Haudenosaunee Confederacy, Iroquois League – See Iroquois Confederacy
Hasinai confederacy (Caddo)
Illini Confederacy – See Illinois Confederacy
Miami Confederacy – See Western Confederacy
Wappinger Confederacy – Sold Manhattan Island to the Dutch
“Abenaki” is a linguistic and geographic grouping. Historically there was not a strong central authority, but as listed below a large number of smaller bands and tribes who shared many cultural traits.
They call themselves Inde, or Nide “the people”.
The Apache Indians are divided into six sub-tribes
Chihenne….Chi-hen-ne, (Ojo Caliente), (Hot Springs) Apaches
Chokonen….Cho-kon-en, Chiricahua Apache
White Mountain Apache
The Blackfoot Confederacy consists of four different tribes, the Pikuni/Peigan, North Peigan Pikuni, Blood/Kainai, and Blackfoot/Siksika.
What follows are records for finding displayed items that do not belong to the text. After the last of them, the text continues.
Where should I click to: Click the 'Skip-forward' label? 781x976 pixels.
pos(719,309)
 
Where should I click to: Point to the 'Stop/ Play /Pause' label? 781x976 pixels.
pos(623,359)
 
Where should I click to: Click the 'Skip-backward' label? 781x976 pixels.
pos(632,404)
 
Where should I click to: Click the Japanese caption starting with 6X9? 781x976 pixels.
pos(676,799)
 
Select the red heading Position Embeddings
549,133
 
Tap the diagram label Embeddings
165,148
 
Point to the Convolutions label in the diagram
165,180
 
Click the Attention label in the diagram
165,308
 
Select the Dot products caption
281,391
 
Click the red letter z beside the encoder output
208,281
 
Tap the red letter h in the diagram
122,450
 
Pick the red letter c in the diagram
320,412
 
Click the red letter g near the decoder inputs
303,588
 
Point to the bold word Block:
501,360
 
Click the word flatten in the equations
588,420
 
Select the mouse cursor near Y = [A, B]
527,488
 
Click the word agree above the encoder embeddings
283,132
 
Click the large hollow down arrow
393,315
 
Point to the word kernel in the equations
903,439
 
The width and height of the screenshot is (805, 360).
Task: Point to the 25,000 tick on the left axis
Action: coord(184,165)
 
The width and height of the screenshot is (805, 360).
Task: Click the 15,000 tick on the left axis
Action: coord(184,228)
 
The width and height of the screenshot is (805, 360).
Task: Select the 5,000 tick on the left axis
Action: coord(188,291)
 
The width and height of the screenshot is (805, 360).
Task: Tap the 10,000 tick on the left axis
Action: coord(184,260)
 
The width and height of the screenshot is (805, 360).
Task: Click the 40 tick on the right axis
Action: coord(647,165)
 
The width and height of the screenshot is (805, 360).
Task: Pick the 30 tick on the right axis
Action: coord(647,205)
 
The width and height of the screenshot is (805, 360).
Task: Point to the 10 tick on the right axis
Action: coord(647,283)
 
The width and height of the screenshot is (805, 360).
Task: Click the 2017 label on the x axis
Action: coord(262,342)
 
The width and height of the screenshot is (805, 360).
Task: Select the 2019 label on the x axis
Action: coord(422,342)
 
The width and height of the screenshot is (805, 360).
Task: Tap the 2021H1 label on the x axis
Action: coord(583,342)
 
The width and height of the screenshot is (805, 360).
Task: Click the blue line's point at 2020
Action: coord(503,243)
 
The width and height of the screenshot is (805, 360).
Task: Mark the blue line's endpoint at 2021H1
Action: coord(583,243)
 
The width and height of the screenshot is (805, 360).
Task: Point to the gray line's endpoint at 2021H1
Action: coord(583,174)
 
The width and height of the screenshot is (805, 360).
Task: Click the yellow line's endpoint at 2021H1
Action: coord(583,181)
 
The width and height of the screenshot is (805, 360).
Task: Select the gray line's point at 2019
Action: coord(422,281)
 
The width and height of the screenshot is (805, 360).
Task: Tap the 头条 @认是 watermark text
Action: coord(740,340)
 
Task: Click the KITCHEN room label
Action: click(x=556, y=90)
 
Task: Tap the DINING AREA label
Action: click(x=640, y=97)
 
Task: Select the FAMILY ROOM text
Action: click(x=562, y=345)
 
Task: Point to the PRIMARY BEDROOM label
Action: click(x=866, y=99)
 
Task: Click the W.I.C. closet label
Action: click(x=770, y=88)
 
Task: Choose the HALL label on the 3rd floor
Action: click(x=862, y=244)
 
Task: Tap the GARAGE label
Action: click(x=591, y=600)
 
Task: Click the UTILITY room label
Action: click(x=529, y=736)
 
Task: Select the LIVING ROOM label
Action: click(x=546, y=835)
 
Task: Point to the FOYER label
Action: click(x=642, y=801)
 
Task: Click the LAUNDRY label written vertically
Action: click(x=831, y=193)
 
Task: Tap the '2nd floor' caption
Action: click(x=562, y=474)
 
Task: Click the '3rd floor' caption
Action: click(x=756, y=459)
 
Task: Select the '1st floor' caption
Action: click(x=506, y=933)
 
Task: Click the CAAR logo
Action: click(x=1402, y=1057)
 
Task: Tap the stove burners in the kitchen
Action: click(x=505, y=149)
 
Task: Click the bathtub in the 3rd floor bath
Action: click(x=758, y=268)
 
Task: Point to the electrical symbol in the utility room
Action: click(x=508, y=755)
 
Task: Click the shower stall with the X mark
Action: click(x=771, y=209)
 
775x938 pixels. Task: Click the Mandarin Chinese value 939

Members of the Blackfoot Confederation presently live in Montana, the United States and Alberta, Canada. When the Canadian government/British Crown sought to enter into a treaty with the Niitsitapi (the Real People), they made initial contact with the Siksika who lived on the north and northeastern frontiers of Niitsitapiskaku.
They made the wrong assumption that all Niitsitapi were Blackfoot. The Niitsitapi are Ahpikuni (Peigan), Southern Ahpikuni (Montana Blackfeet), Ahkainah (Bloods) and Siksika (Blackfoot).
Originally the Blackfoot Confederacy was a Plains confederacy which consisted of three peoples (“nation”, “tribes”, “tribal nations”) based on kinship and dialect, but all speaking a common language, Blackfoot. These were the Piikáni (historically called “Piegan Blackfeet” in English-language sources), the Káínaa (called “Bloods”), and the Siksikáwa (“Blackfoot”).
They later allied with the unrelated Tsuu T’ina (“Sarcee”) who became merged into the Blackfoot Confederacy and, (for a time) with Atsina (Gros Ventres).